Oncolytic adenovirus encoding apolipoprotein A1 suppresses metastasis of triple-negative breast cancer in mice

Authors: Jie Dong, Lingkai Kong, Shiqun Wang, Mao Xia, Yenan Zhang, Jingyi Wu, Fuming Yang, Shuguang Zuo, Jiwu Wei

Published in: Journal of Experimental & Clinical Cancer Research | Issue 1/2024

Abstract

Background

Dysregulation of cholesterol metabolism is associated with the metastasis of triple-negative breast cancer (TNBC). Apolipoprotein A1 (ApoA1) is widely recognized for its pivotal role in regulating cholesterol efflux and maintaining cellular cholesterol homeostasis. However, further exploration is needed to determine whether it inhibits TNBC metastasis by affecting cholesterol metabolism.

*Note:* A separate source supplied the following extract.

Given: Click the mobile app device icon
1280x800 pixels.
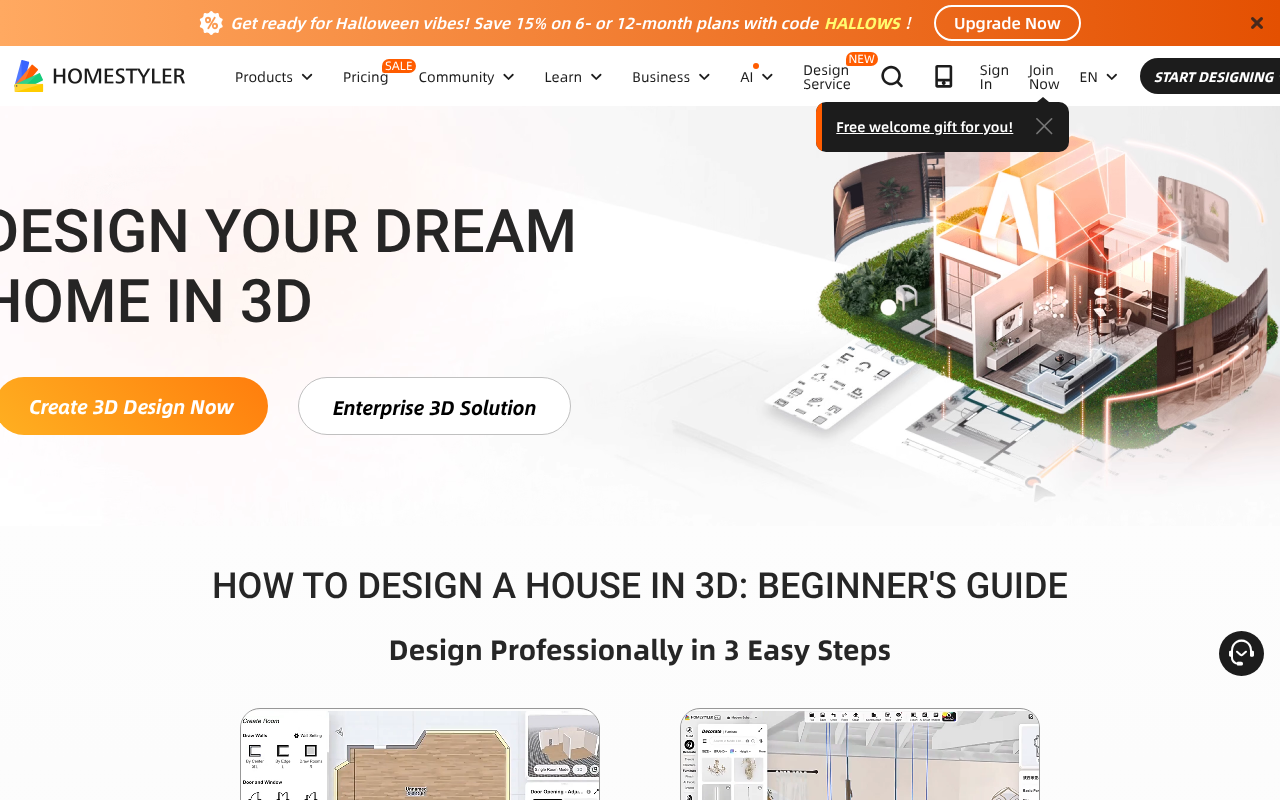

Additionally, it is necessary to investigate whether ApoA1-based oncolytic virus therapy can be used to treat TNBC.

Methods

In vitro experiments and mouse breast cancer models were utilized to evaluate the molecular mechanism of ApoA1 in regulating cholesterol efflux and inhibiting breast cancer progression and metastasis. The gene encoding ApoA1 was inserted into the adenovirus genome to construct a recombinant adenovirus (ADV-ApoA1). Subsequently, the efficacy of ADV-ApoA1 in inhibiting the growth and metastasis of TNBC was evaluated in several mouse models, including orthotopic breast cancer, spontaneous breast cancer, and human xenografts. In addition, a comprehensive safety assessment of Syrian hamsters and rhesus monkeys injected with oncolytic adenovirus was conducted.

Results

This study found that dysregulation of cholesterol homeostasis is critical for the progression and metastasis of TNBC. In a mouse orthotopic model of TNBC, a high-cholesterol diet promoted lung and liver metastasis, which was associated with keratin 14 (KRT14), a protein responsible for TNBC metastasis. Furthermore, studies have shown that ApoA1, a cholesterol reverse transporter, inhibits TNBC metastasis by regulating the cholesterol/IKBKB/FOXO3a/KRT14 axis. Moreover, ADV-ApoA1 was found to promote cholesterol efflux, inhibit tumor growth, reduce lung metastasis, and prolonged the survival of mice with TNBC. Importantly, high doses of ADV-ApoA1 administered intravenously and subcutaneously were well tolerated in rhesus monkeys and Syrian hamsters.

Conclusions

This study provides a promising oncolytic virus treatment strategy for TNBC based on targeting dysregulated cholesterol metabolism. It also establishes a basis for subsequent clinical trials of ADV-ApoA1 in the treatment of TNBC.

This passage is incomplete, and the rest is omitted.